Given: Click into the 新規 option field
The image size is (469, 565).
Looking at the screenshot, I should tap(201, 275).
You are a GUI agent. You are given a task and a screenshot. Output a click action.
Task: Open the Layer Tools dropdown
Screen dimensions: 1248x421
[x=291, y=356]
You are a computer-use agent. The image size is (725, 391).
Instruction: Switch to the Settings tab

[WHAT THIS TASK INVOLVES] Produce an exact repeat of the lines from the one containing "You are a computer-use" through the last line of the data, and nothing more.

[RESPONSE BOX]
You are a computer-use agent. The image size is (725, 391).
Instruction: Switch to the Settings tab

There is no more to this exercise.